La tua prossima grande storia dove vuoi che cominci?
«Sono nell’ultimo segmento della mia vita. Non devo dimostrare più niente. Però ho una strana voglia di ricominciare. Sai da dove? Da un piccolo, infimo, trascurabile pisello verde. Ecco: "Green peas" è il tema che risuonerà in un grande edificio che costruirò con il legno e il vetro riciclato. Voglio realizzare un "museo" a cielo aperto sul rispetto. Tornare agli elementi energetici naturali: al sole, al vento, alla terra. Pensi che sia pazzo?».
Un filo di follia a volte aiuta.
«Quello che voglio dirti e voglio dimostrare è che dipende solo da noi se questo cazzo di pianeta continuerà a stare ancora in piedi in modo decente e accogliente. Da noi, da nessun altro».
Auspichi il ritorno alla natura?
«Niente di patetico o di romantico e neppure di nostalgico. Non sono un nemico della scienza né della tecnologia. Le nuove tecnologie ci migliorano la vita e sarebbe da pazzi rinunciarvi. Ma bisogna saperle usare. In questo passaggio epocale, dove l’Occidente sembra aver smarrito la propria identità, le tecnologie ci dominano. Guarda Internet che casino ha fatto esplodere. Ma è sempre stato così. Fin da quando abbiamo scoperto il fuoco. Ci sono voluti centinaia di secoli per imparare a domarlo e a usarlo. Il nostro futuro è addomesticare il nuovo che arriva e che ha sempre qualcosa di barbarico».

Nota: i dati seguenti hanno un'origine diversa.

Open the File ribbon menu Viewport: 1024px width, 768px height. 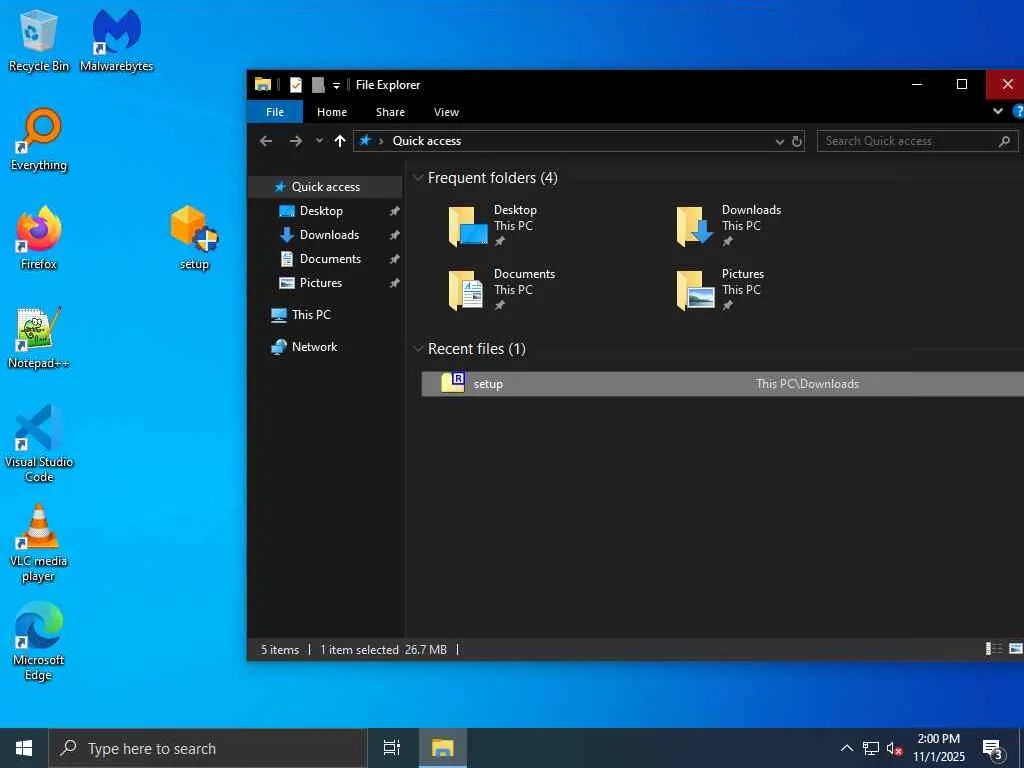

Non credi che ci sia oggi nell’aria qualcosa che renda più facile credere alle bugie?
«Il mondo si divide tra venditori di fumo e venditori di arrosto».

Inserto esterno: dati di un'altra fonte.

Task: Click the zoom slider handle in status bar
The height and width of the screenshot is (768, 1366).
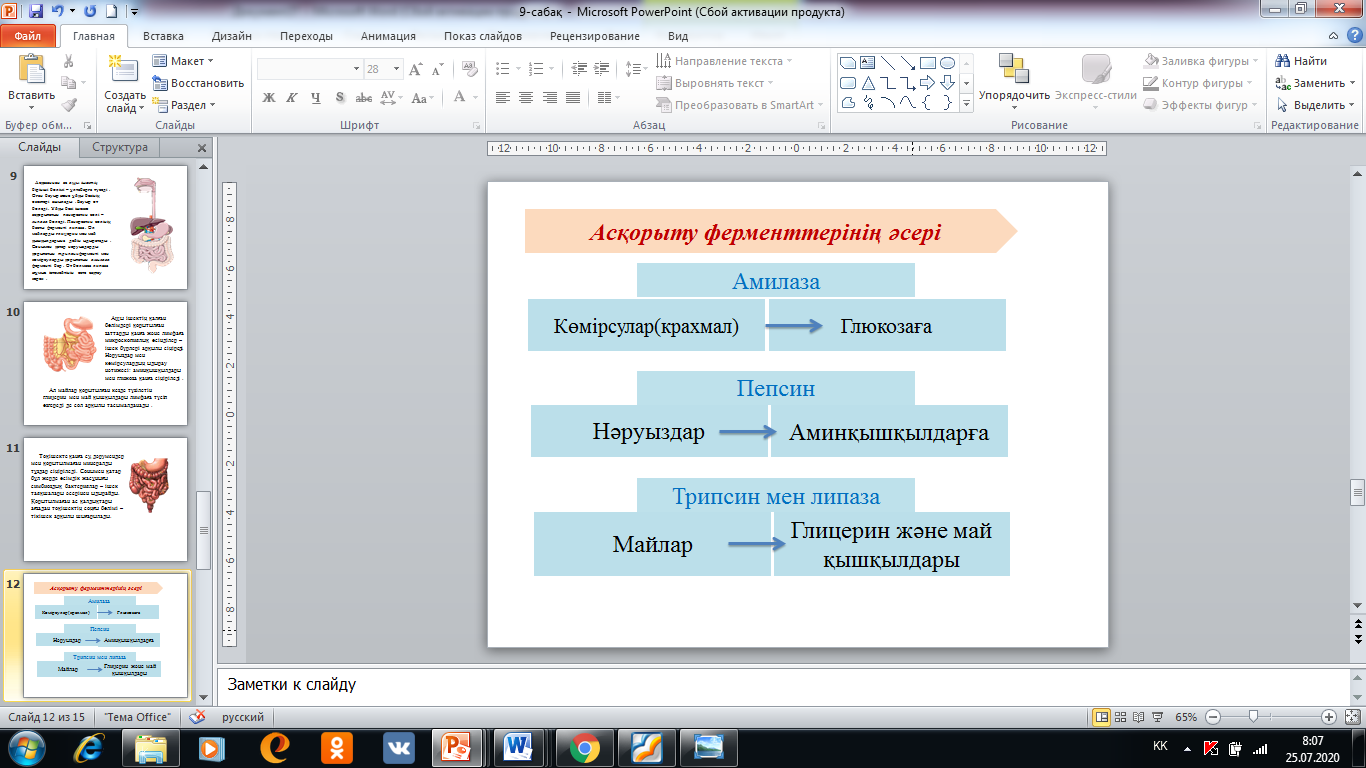Action: pos(1252,717)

A proposito di futuro come vedi l’anno che verrà?
«A volte ho la sensazione che la nostra storia abbia cominciato a corrompersi. Ci stiamo smarrendo. Abbiamo perso la fiducia che è il primo ingrediente per poter crescere bene. Ma alla lunga ce la faremo. Ne va della specie».
La fiducia rinvia alla fede, qual è il tuo rapporto con la religione?
«Non mi piace niente di tutto quello che sta nell’area del mistero. Penso che al centro di tutto ci debba essere l’uomo e non Dio. Siamo noi i responsabili delle azioni, sia in positivo che in negativo. Mio padre diceva: "Oscar mi raccomando affezionati alle persone e non alle cose". Non mi piace il lusso, non esibisco collezioni, non ho un autista personale, né una segretaria personale. Non ho biglietti da visita. Mi piace prendere il treno, come vedi, e confondermi tra la gente. Diventeremo speciali solo accettando la nostra normalità».